• TASK: Every entry below is to be copied exactly, apart from any picture it holds.

*** Opening of DATASET RECORDS ***

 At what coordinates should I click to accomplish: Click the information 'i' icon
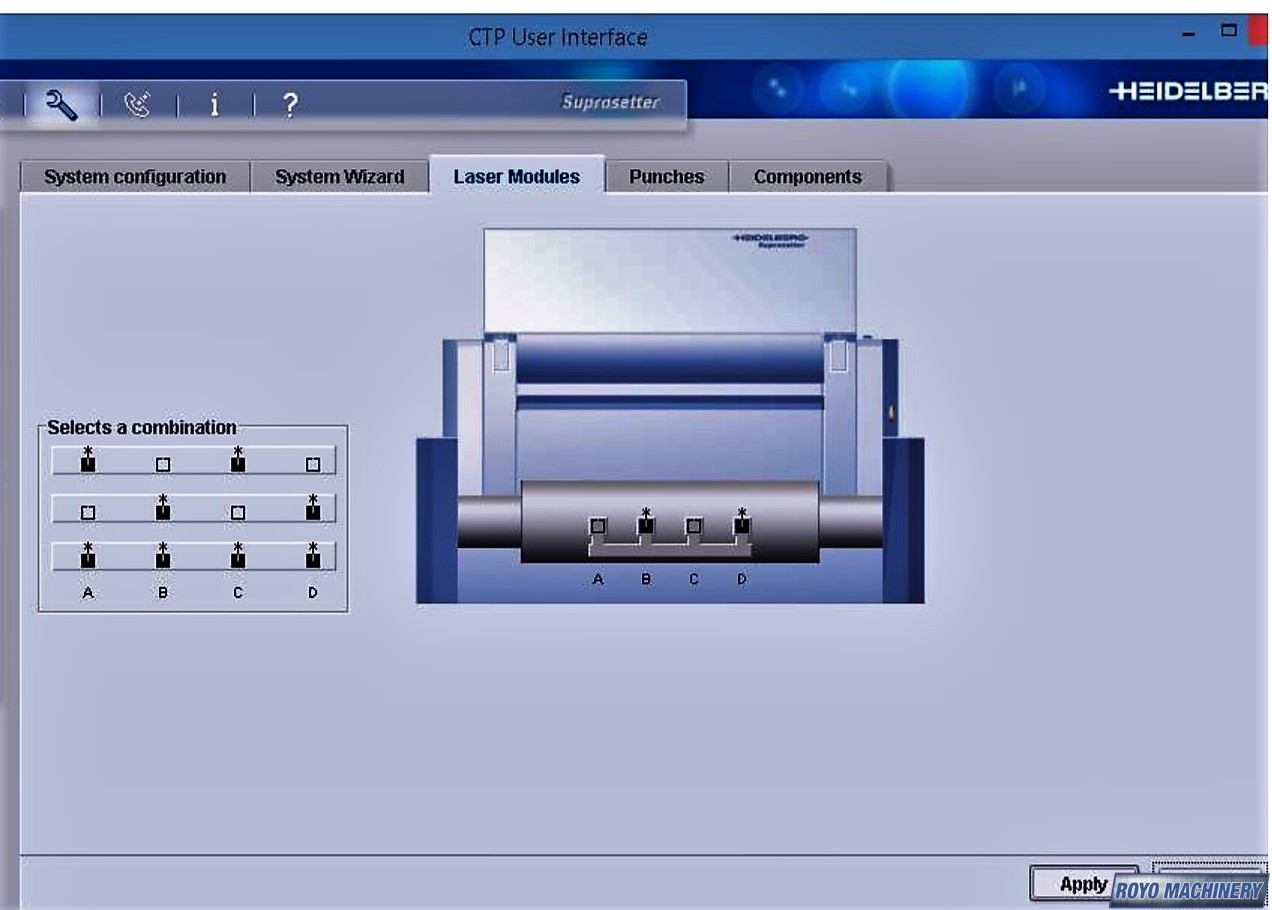214,104
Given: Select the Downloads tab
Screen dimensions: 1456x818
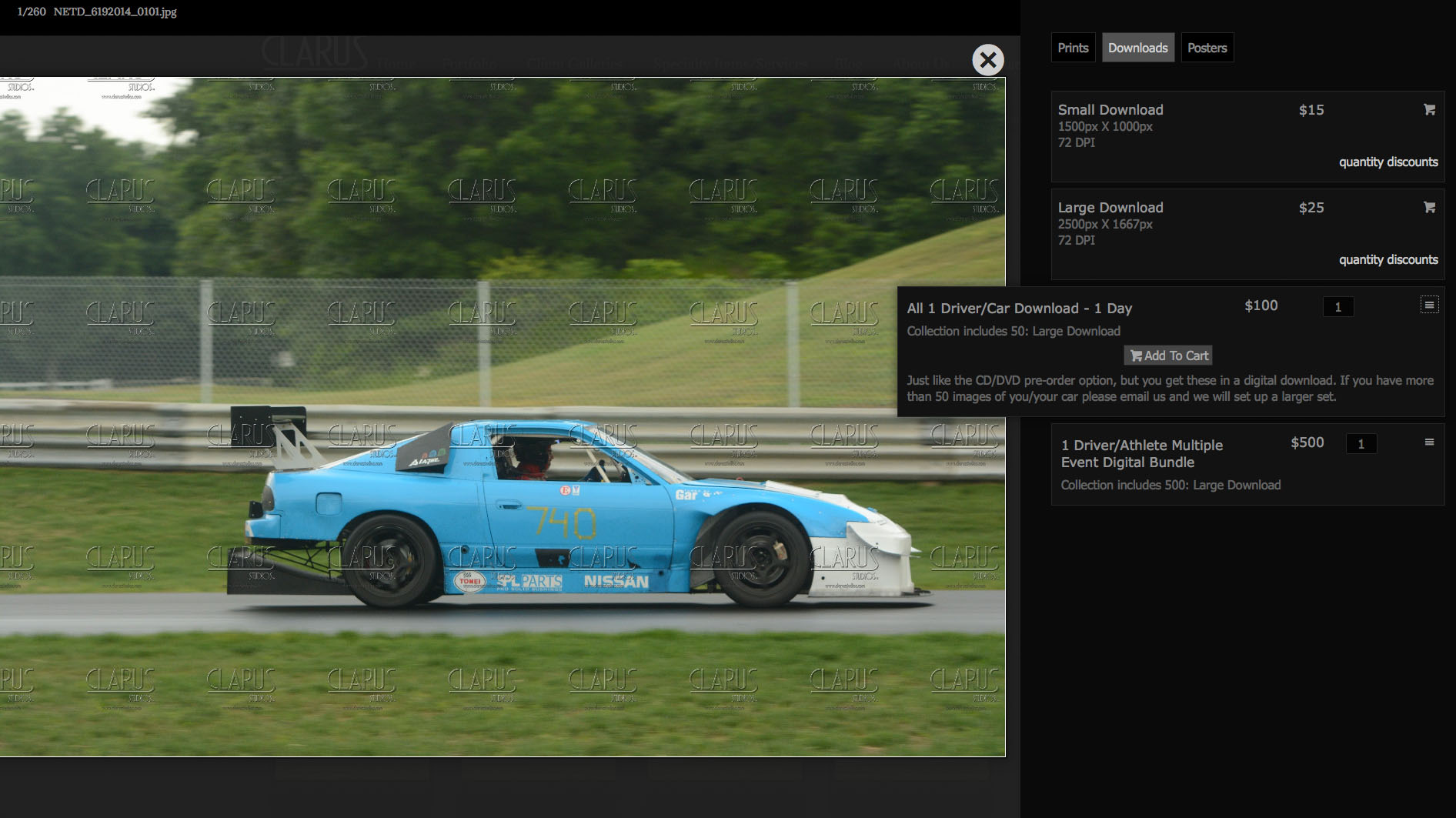Looking at the screenshot, I should [1137, 48].
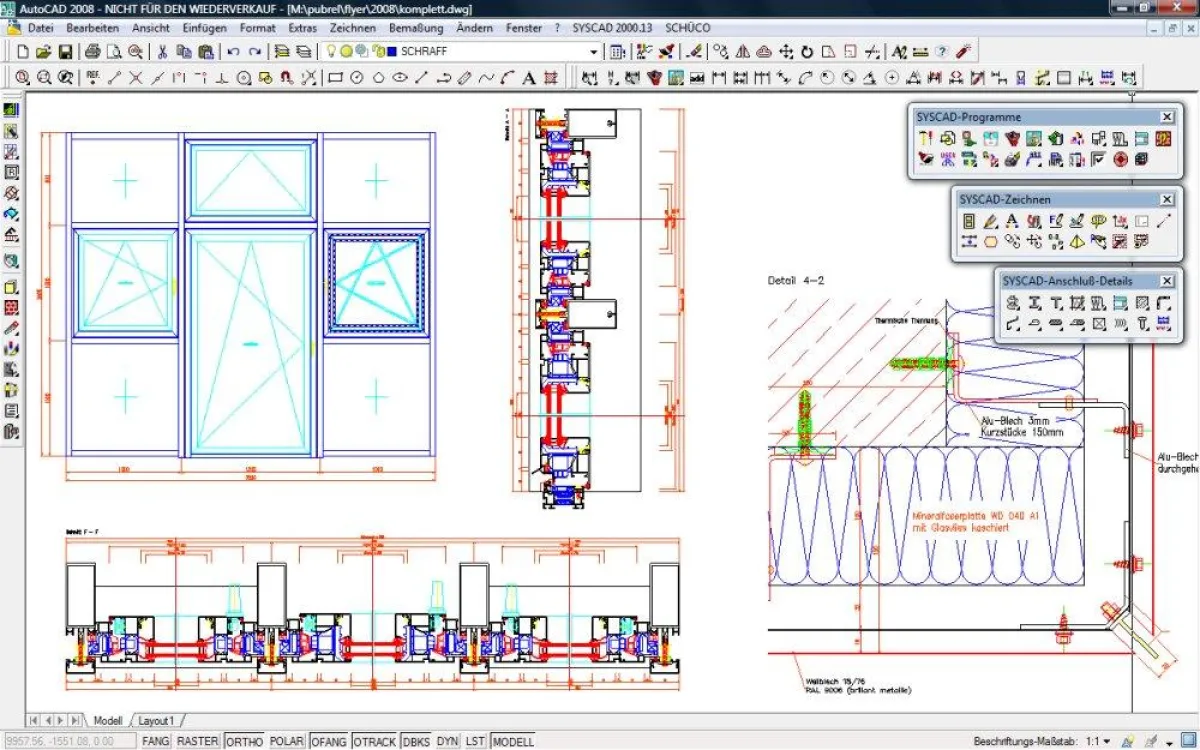
Task: Click inside the coordinates field showing 9957,56
Action: (x=70, y=741)
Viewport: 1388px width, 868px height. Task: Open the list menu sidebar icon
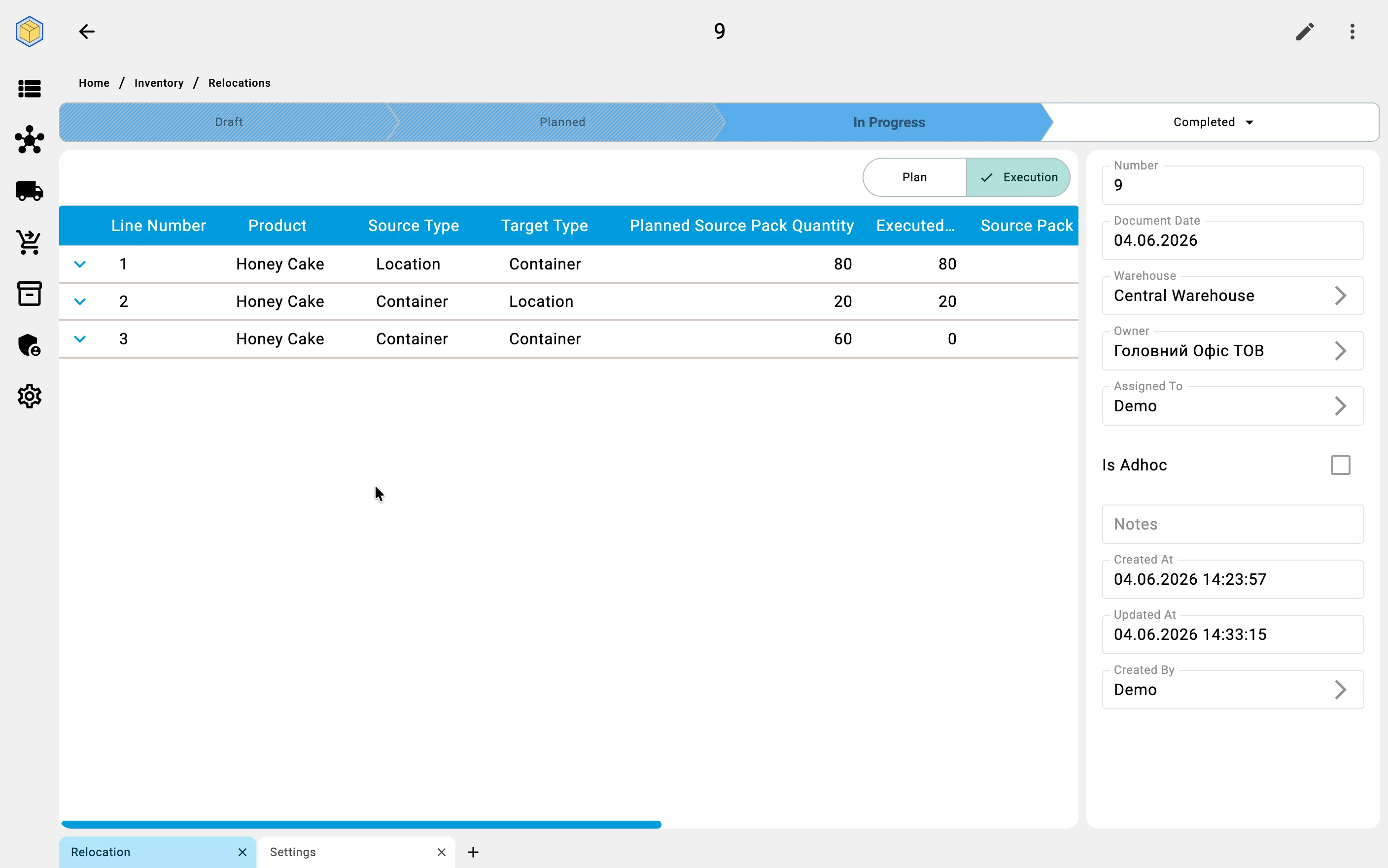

*** Close of DATASET RECORDS ***

• REPLY:
 At what coordinates should I click to accomplish: Click the information 'i' icon
214,104
Given: Select the Downloads tab
Screen dimensions: 1456x818
Looking at the screenshot, I should [1137, 48].
Task: Click inside the coordinates field showing 9957,56
Action: (x=70, y=741)
Viewport: 1388px width, 868px height. Task: Open the list menu sidebar icon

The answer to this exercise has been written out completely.